Recently, shit got real, and I started smoking again. Worst. Mistake. Ever.

Alex Marino

Thrillist put out a list of the best pizza places in Chicago by neighborhood and I was dumb enough to read all the idiot fucking Yelp reviews about them. Yelp reviews are the smallest step above right-wing blog comments sections except I rely on Yelp for restaurant ideas while comments sections are mostly avoidable. I read this one particular review that gave a place two stars because it wasn’t as good as the pizza they grew up with in NYC and what they had when they traveled to Italy. The person that wrote it should have their Yelp posting privileges revoked by court order, their computer thrown off the top of the Leaning Tower of Pisa, and the pieces of the computer baked into a thin crust pizza they can shove up their ass.

Brent Hopkins

I think if there was a way to win the tough question I actually may win this one. The dumbest thing I did to myself happened right before I came home from Korea and I was going to my new job to maybe meet my new employers. I was cleanly shaven and honestly fresh to death, as they say, but I had one problem… My nose.
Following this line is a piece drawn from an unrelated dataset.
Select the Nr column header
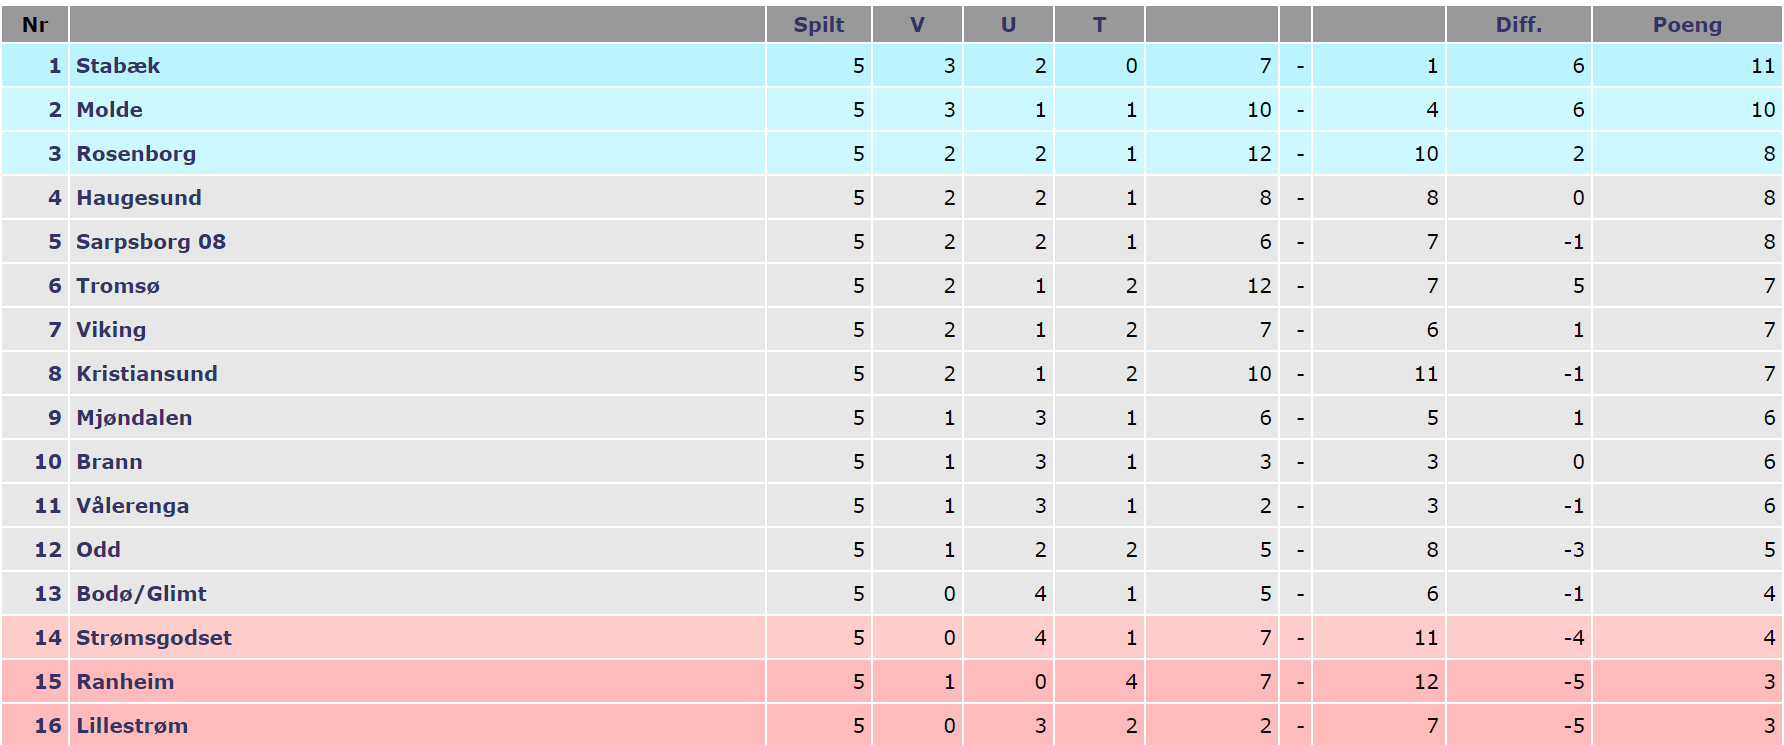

Specifically, my nose hairs had grown to unruly lengths as my trimmer had broken and I hadn’t picked up another one. I was alone in my apartment and — I have no idea why I thought this was a good idea — I decided that the best way to to handle the problem was to channel my inner military tactician and “burn the fields,” so to speak. I grabbed a lighter and proceeded to burn the nose hairs in one nostril and then, as the smell of seared hair filled my nasal passage, I dropped the lighter and said “What the hell is wrong with you? Are you an idiot?” Luckily, I managed to hit only the nostril and didn’t sear off my eyebrows, but I had the smell of cooked nose hairs for a few hours to remind me that spending that much time alone can be dangerous to your health.

Jonathan May

Of the myriad dumb things I’ve done to myself recently, I’d have to say pissing off the checkout lady at my regular Walgreens takes the cake. I simply asked if they had more iced tea, but after ten minutes of searching, she said she could look in the back. As I was on my way to school, I blurted out, “No thanks, I’m in a hurry.” I realized as I said it that I had officially pissed her off. A blizzard passed between us in those ten seconds following. Fuck, I thought. So now I have to go to Walgreens the night before, when all the weirdos are out.

Andrew Findlay

I recently went to a movie downtown. Finding parking in DC is usually mildly time-consuming, not terrible. I found a likely spot, left my car, and walked away as I pulled up the parking meter phone app. When I clicked “pay,” the program said “parking not available in this location at this time.” I have no idea why this information simply made me shrug my shoulders and keep walking to the movies, but it did. Come time to go home, my car is gone. My wife calls the number on the parking meter, and the dispatch lady tells us it was deposited at 10th and G, a block away from where we are standing. We walk down a ways, find it, and there’s a 100 dollar ticket for parking in a rush hour lane, a 100 dollar charge for the tow, and a pink sheet itemizing the damage the tow truck did to my car. You know the amazing scene in Forrest Gump where he tells Jenny that he’s not a smart man, but he knows what love is? The first part of that, only the first part, was playing on repeat in my head for a while after that night.

Mike Hannemann

The dumbest thing I’ve done to myself lately was to take what I like to refer to as an “unfamiliar bus.” The bus is terrifying to me, but I figured what the hell, I can do this. I decided that I would take a bus route home from work, rather than the train, so I could stop off at a Best Buy to get a new video game. I had the entire thing planned out hours beforehand (I Googled several routes) and knew what I was going to do. Then I ended up on the wrong bus. So I got off after one stop and got on another one. It was also the wrong bus. Five minutes later I realized this and got on another bus. Spoiler alert: It was not the right bus. After a total of five buses I got where I was going. The best part of the story is that, at 30, I got this lost trying to buy a Donkey Kong game. At the very least, I earned the adult equivalent of a participation ribbon.